O fundamento da simbologia, pela qual uma realidade torna presente a si mesma e aos outros uma realidade diversa e faz com que ela "esteja aqui", encontra-se na unidade e na complexidade do ser em geral. Por isso, o ser é por si mesmo necessariamente simbólico, porque se exprime de modo necessário, para encontrar a sua própria essência.
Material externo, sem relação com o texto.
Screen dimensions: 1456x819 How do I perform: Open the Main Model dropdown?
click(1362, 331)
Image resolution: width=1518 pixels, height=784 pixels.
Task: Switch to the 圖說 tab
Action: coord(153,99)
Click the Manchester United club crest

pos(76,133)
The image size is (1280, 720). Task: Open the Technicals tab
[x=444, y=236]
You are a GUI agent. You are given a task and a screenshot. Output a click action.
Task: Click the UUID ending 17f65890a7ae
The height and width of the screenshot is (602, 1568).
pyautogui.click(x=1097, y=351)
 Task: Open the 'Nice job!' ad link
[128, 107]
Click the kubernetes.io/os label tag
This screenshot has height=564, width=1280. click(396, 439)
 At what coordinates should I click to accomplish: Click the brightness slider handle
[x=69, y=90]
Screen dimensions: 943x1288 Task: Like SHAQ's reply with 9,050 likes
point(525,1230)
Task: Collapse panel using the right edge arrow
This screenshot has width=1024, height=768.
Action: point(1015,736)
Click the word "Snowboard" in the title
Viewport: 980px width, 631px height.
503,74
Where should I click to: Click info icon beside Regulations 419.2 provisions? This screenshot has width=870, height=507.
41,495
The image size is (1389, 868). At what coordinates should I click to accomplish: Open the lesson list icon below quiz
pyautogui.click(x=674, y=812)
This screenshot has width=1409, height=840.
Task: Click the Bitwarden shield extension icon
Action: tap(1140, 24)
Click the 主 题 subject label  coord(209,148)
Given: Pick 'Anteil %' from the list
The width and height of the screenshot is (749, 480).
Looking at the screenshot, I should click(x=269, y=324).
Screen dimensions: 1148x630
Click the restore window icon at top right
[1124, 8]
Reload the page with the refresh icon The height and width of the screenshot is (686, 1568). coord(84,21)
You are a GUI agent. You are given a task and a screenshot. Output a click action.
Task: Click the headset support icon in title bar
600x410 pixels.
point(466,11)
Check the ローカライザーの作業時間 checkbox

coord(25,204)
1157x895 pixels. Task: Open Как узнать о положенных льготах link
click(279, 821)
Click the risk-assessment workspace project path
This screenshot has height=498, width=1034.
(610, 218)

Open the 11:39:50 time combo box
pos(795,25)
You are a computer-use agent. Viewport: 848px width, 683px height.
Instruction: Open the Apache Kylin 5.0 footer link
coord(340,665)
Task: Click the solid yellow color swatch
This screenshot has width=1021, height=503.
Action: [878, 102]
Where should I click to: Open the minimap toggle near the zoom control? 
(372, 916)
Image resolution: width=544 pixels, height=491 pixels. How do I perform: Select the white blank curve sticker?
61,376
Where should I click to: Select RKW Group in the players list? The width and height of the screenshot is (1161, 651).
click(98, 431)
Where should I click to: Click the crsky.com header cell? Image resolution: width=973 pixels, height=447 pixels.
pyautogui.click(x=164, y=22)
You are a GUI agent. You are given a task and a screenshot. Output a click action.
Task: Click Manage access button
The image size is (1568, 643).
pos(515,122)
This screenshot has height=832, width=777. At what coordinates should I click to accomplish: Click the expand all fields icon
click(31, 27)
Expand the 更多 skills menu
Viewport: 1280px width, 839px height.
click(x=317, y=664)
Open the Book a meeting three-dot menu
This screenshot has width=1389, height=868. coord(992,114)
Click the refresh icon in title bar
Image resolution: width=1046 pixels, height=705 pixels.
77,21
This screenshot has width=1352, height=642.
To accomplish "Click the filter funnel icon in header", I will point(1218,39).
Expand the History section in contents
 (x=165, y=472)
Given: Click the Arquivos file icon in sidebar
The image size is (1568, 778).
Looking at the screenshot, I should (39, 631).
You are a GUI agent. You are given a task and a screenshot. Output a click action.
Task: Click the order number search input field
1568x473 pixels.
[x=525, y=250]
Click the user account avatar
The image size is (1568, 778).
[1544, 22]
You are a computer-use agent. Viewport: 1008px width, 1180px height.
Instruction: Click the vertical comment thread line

Mediante o símbolo verdadeiro e próprio, um ser realiza-se a si mesmo noutra realidade, que faz parte da sua constituição essencial. Isto verifica-se sobretudo no ser espiritual, que se compreende através da sua inteligência e se ama mediante a sua vontade, a tal ponto que é mais ou menos perfeito na medida em que é conhecível e conhecido. Desta maneira a ontologia do símbolo une-se à estrutura da entidade espiritual e alcança-se assim o modo supremo em que a entidade [e, em si mesma simbólica.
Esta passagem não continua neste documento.